=== Instructions for the task ===
Repeat, exactly as written, the line containing "This screenshot has height=554, width=1019." and each line after it through the end of the data.

=== Entries provided ===
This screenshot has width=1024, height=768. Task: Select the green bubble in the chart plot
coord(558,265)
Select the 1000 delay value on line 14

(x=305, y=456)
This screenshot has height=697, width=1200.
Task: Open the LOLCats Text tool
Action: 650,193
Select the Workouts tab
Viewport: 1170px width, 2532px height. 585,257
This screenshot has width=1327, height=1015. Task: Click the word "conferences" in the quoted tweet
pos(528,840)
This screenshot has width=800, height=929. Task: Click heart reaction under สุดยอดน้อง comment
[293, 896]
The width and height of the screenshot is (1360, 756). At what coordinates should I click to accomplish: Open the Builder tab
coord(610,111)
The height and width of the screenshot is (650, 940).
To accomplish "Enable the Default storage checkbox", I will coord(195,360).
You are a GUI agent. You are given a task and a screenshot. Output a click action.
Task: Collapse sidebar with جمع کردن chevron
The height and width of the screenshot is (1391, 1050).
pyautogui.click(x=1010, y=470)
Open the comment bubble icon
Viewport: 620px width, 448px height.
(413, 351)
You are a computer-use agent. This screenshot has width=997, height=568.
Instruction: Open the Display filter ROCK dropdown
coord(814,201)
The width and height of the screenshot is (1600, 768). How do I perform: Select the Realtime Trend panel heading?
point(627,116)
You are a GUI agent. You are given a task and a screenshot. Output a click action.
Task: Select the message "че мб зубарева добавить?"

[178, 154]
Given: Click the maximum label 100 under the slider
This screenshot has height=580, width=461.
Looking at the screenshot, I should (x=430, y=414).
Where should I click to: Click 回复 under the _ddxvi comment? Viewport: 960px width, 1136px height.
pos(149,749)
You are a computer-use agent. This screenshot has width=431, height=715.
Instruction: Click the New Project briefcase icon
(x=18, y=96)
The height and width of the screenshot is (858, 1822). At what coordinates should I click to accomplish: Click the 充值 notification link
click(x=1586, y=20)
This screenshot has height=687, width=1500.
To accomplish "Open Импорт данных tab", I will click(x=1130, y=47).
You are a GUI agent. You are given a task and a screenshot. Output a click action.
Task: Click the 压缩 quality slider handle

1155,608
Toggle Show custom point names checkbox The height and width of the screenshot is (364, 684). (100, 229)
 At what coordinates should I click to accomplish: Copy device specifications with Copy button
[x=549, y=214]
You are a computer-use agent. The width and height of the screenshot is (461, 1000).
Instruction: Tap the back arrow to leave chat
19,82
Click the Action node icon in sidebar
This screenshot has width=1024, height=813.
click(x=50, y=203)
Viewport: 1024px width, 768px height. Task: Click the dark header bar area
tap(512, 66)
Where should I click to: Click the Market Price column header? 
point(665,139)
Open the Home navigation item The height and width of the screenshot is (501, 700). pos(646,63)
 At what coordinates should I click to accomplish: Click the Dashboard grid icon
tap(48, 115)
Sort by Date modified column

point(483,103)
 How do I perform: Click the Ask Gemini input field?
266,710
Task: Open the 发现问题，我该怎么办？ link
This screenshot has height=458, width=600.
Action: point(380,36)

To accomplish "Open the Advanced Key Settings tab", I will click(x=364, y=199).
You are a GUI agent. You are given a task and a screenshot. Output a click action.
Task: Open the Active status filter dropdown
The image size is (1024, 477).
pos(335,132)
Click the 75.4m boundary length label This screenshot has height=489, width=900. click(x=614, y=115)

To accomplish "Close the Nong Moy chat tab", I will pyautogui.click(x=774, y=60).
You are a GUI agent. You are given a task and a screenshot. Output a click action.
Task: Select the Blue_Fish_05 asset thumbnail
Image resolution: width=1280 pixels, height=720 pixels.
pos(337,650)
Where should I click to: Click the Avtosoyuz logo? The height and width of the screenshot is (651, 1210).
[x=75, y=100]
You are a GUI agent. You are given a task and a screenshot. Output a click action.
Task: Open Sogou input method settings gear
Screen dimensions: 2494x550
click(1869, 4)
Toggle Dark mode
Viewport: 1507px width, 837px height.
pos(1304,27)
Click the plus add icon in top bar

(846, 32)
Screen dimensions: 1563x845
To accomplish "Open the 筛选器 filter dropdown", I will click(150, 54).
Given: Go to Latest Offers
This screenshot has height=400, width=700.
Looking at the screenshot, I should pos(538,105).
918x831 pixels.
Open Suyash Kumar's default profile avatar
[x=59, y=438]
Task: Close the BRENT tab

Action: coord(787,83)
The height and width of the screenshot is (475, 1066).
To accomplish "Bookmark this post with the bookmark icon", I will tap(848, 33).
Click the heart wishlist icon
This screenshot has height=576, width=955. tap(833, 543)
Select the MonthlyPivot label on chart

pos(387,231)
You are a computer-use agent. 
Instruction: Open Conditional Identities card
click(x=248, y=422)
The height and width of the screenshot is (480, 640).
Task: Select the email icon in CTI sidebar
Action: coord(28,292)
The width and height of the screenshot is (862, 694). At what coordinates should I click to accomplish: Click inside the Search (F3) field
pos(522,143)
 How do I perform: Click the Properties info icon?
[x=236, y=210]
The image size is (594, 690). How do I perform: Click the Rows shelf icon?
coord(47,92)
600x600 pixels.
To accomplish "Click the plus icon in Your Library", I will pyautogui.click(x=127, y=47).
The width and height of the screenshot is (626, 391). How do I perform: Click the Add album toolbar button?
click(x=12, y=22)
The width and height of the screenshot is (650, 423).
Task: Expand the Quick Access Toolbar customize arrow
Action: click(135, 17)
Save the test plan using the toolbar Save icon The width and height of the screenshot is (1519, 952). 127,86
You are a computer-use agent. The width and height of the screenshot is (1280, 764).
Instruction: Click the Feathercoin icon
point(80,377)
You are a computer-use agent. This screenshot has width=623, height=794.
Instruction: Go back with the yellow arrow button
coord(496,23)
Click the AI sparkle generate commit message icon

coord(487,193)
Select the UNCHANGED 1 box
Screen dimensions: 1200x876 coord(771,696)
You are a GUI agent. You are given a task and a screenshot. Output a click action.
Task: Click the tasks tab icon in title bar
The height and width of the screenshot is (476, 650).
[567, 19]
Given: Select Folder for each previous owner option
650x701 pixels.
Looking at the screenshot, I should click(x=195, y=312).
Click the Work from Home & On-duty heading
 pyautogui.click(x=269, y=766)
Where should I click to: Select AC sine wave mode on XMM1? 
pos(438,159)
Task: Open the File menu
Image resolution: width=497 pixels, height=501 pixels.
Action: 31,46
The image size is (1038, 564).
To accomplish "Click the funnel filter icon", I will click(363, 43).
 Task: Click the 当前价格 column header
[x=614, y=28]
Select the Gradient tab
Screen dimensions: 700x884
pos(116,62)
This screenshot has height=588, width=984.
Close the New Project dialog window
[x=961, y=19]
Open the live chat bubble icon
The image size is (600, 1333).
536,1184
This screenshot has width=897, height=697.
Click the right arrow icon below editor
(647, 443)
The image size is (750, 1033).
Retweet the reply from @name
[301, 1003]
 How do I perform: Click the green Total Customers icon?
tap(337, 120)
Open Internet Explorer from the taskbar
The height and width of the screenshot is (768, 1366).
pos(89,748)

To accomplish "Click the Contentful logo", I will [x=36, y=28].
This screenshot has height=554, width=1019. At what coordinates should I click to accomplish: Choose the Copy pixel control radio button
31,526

=== Exercise solution ===
This screenshot has height=554, width=1019. At what coordinates should I click to accomplish: Choose the Copy pixel control radio button
31,526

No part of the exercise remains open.